Et lui prenant la main, elle l’attira sur un fauteuil qui était près de son lit.

La novice s’assit.

«Mon Dieu ! dit-elle, que je suis malheureuse ! voilà six mois que je suis ici, sans l’ombre d’une distraction, vous arrivez, votre présence allait être pour moi une compagnie charmante, et voilà que, selon toute probabilité, d’un moment à l’autre je vais quitter le couvent !

– Comment ! dit Milady, vous sortez bientôt ?

– Du moins je l’espère, dit la novice avec une expression de joie qu’elle ne cherchait pas le moins du monde à déguiser.

– Je crois avoir appris que vous aviez souffert de la part du cardinal, continua Milady ; c’eût été un motif de plus de sympathie entre nous.

– Ce que m’a dit notre bonne mère est donc la vérité, que vous étiez aussi une victime de ce méchant cardinal ?

– Chut ! dit Milady, même ici ne parlons pas ainsi de lui ; tous mes malheurs viennent d’avoir dit à peu près ce que vous venez de dire, devant une femme que je croyais mon amie et qui m’a trahie. Et vous êtes aussi, vous, la victime d’une trahison ?

– Non, dit la novice, mais de mon dévouement à une femme que j’aimais, pour qui j’eusse donné ma vie, pour qui je la donnerais encore.

– Et qui vous a abandonnée, c’est cela !

– J’ai été assez injuste pour le croire, mais depuis deux ou trois jours j’ai acquis la preuve du contraire, et j’en remercie Dieu ; il m’aurait coûté de croire qu’elle m’avait oubliée. Mais vous, madame, continua la novice, il me semble que vous êtes libre, et que si vous vouliez fuir, il ne tiendrait qu’à vous.

– Où voulez-vous que j’aille, sans amis, sans argent, dans une partie de la France que je ne connais pas, où je ne suis jamais venue ?…

– Oh ! s’écria la novice, quant à des amis, vous en aurez partout où vous vous montrerez, vous paraissez si bonne et vous êtes si belle !

– Cela n’empêche pas, reprit Milady en adoucissant son sourire de manière à lui donner une expression angélique, que je suis seule et persécutée.
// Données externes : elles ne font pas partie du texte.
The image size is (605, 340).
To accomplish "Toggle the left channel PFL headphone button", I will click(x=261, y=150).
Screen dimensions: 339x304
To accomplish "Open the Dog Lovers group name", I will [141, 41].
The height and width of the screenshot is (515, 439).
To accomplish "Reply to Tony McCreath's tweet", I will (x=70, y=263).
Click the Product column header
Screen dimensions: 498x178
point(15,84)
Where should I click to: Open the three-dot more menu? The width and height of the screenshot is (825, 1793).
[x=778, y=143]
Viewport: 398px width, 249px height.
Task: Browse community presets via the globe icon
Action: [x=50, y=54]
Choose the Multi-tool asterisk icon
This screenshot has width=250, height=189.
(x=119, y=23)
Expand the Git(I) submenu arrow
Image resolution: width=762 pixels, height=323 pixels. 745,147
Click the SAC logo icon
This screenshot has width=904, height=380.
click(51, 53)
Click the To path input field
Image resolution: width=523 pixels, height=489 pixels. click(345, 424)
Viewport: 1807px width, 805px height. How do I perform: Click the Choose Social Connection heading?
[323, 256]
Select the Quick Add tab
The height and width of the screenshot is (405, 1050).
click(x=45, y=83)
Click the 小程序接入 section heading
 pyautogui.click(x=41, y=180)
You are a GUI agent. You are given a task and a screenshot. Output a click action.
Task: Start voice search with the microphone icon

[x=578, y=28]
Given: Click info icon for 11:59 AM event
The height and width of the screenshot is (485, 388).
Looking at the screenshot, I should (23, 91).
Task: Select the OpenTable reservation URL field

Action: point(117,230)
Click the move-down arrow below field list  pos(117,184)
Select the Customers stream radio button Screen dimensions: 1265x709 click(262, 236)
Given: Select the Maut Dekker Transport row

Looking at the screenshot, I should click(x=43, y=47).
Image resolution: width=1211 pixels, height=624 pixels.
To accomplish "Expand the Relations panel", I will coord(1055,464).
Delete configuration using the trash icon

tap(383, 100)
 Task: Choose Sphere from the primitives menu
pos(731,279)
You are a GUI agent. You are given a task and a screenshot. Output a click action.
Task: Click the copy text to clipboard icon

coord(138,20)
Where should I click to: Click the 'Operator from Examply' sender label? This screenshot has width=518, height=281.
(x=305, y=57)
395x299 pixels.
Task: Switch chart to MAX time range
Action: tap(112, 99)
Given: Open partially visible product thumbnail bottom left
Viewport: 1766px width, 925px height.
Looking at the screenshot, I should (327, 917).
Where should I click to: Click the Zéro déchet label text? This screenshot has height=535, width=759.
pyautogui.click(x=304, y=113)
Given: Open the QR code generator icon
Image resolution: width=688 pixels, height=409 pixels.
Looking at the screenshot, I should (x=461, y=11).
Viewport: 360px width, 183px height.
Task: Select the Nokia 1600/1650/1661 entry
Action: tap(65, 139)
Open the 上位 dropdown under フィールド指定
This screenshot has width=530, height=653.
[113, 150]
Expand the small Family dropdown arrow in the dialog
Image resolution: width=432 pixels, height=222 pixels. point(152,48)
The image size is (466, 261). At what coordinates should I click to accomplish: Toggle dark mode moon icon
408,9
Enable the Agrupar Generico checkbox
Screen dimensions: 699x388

– Écoutez, dit la novice, il faut avoir bon espoir dans le Ciel, voyez-vous ; il vient toujours un moment où le bien que l’on a fait plaide votre cause devant Dieu, et, tenez, peut-être est-ce un bonheur pour vous, tout humble et sans pouvoir que je suis, que vous m’ayez rencontrée : car, si je sors d’ici, eh bien, j’aurai quelques amis puissants, qui, après s’être mis en campagne pour moi, pourront aussi se mettre en campagne pour vous.

– Oh ! quand j’ai dit que j’étais seule, dit Milady, espérant faire parler la novice en parlant d’elle-même, ce n’est pas faute d’avoir aussi quelques connaissances haut placées ; mais ces connaissances tremblent elles-mêmes devant le cardinal : la reine elle-même n’ose pas soutenir contre le terrible ministre ; j’ai la preuve que Sa Majesté, malgré son excellent coeur, a plus d’une fois été obligée d’abandonner à la colère de Son Éminence les personnes qui l’avaient servie.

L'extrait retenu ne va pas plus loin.